EXERCISE DETAILS:
Rewrite all of the material below, changing each "GUI agent" to "screen assistant" and leaving everything else the same.

--------------------

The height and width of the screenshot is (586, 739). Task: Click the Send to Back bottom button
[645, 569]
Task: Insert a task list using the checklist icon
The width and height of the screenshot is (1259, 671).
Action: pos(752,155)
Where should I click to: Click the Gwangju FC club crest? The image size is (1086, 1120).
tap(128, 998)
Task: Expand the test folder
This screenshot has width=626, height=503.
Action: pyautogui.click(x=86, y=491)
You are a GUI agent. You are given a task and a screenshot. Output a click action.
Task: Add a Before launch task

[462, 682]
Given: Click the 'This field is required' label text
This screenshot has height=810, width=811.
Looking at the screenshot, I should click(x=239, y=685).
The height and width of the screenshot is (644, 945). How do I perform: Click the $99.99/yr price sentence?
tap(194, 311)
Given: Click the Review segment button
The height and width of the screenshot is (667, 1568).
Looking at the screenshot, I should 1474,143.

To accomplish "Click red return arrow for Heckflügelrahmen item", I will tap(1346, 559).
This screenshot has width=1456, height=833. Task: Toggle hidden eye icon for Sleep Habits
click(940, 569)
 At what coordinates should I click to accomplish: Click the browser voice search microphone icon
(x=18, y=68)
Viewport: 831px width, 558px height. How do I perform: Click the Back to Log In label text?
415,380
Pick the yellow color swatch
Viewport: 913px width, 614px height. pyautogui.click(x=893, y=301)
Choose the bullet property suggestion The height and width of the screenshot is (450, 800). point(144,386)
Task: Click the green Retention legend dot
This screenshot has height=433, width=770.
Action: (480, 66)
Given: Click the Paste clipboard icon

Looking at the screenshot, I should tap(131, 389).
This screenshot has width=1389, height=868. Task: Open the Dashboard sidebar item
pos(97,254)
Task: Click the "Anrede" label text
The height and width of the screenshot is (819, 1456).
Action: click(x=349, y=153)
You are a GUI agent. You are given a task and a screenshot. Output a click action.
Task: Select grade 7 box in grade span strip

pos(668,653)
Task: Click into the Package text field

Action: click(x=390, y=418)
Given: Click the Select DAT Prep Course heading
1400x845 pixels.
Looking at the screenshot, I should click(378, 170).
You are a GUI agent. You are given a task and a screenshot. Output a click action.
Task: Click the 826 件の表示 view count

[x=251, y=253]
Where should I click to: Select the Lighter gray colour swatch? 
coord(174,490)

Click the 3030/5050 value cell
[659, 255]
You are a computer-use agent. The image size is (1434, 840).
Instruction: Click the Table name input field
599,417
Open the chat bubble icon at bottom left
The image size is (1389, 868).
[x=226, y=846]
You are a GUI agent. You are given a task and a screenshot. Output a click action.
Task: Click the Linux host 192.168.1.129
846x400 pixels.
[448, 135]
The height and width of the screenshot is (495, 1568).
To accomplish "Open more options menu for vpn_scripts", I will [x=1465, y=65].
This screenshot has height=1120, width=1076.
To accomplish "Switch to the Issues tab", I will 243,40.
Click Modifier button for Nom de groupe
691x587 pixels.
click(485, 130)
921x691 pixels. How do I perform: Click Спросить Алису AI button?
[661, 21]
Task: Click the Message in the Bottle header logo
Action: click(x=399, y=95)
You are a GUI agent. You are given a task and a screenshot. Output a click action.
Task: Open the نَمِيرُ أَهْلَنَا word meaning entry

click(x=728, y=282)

--------------------

EXERCISE RESPONSE:
The height and width of the screenshot is (586, 739). Task: Click the Send to Back bottom button
[645, 569]
Task: Insert a task list using the checklist icon
The width and height of the screenshot is (1259, 671).
Action: pos(752,155)
Where should I click to: Click the Gwangju FC club crest? The image size is (1086, 1120).
tap(128, 998)
Task: Expand the test folder
This screenshot has width=626, height=503.
Action: pyautogui.click(x=86, y=491)
You are a screen assistant. You are given a task and a screenshot. Output a click action.
Task: Add a Before launch task

[462, 682]
Given: Click the 'This field is required' label text
This screenshot has height=810, width=811.
Looking at the screenshot, I should click(x=239, y=685).
The height and width of the screenshot is (644, 945). How do I perform: Click the $99.99/yr price sentence?
tap(194, 311)
Given: Click the Review segment button
The height and width of the screenshot is (667, 1568).
Looking at the screenshot, I should 1474,143.

To accomplish "Click red return arrow for Heckflügelrahmen item", I will tap(1346, 559).
This screenshot has width=1456, height=833. Task: Toggle hidden eye icon for Sleep Habits
click(940, 569)
 At what coordinates should I click to accomplish: Click the browser voice search microphone icon
(x=18, y=68)
Viewport: 831px width, 558px height. How do I perform: Click the Back to Log In label text?
415,380
Pick the yellow color swatch
Viewport: 913px width, 614px height. pyautogui.click(x=893, y=301)
Choose the bullet property suggestion The height and width of the screenshot is (450, 800). point(144,386)
Task: Click the green Retention legend dot
This screenshot has height=433, width=770.
Action: (480, 66)
Given: Click the Paste clipboard icon

Looking at the screenshot, I should tap(131, 389).
This screenshot has width=1389, height=868. Task: Open the Dashboard sidebar item
pos(97,254)
Task: Click the "Anrede" label text
The height and width of the screenshot is (819, 1456).
Action: click(x=349, y=153)
You are a screen assistant. You are given a task and a screenshot. Output a click action.
Task: Select grade 7 box in grade span strip

pos(668,653)
Task: Click into the Package text field

Action: click(x=390, y=418)
Given: Click the Select DAT Prep Course heading
1400x845 pixels.
Looking at the screenshot, I should click(378, 170).
You are a screen assistant. You are given a task and a screenshot. Output a click action.
Task: Click the 826 件の表示 view count

[x=251, y=253]
Where should I click to: Select the Lighter gray colour swatch? 
coord(174,490)

Click the 3030/5050 value cell
[659, 255]
You are a computer-use agent. The image size is (1434, 840).
Instruction: Click the Table name input field
599,417
Open the chat bubble icon at bottom left
The image size is (1389, 868).
[x=226, y=846]
You are a screen assistant. You are given a task and a screenshot. Output a click action.
Task: Click the Linux host 192.168.1.129
846x400 pixels.
[448, 135]
The height and width of the screenshot is (495, 1568).
To accomplish "Open more options menu for vpn_scripts", I will [x=1465, y=65].
This screenshot has height=1120, width=1076.
To accomplish "Switch to the Issues tab", I will 243,40.
Click Modifier button for Nom de groupe
691x587 pixels.
click(485, 130)
921x691 pixels. How do I perform: Click Спросить Алису AI button?
[661, 21]
Task: Click the Message in the Bottle header logo
Action: click(x=399, y=95)
You are a screen assistant. You are given a task and a screenshot. Output a click action.
Task: Open the نَمِيرُ أَهْلَنَا word meaning entry

click(x=728, y=282)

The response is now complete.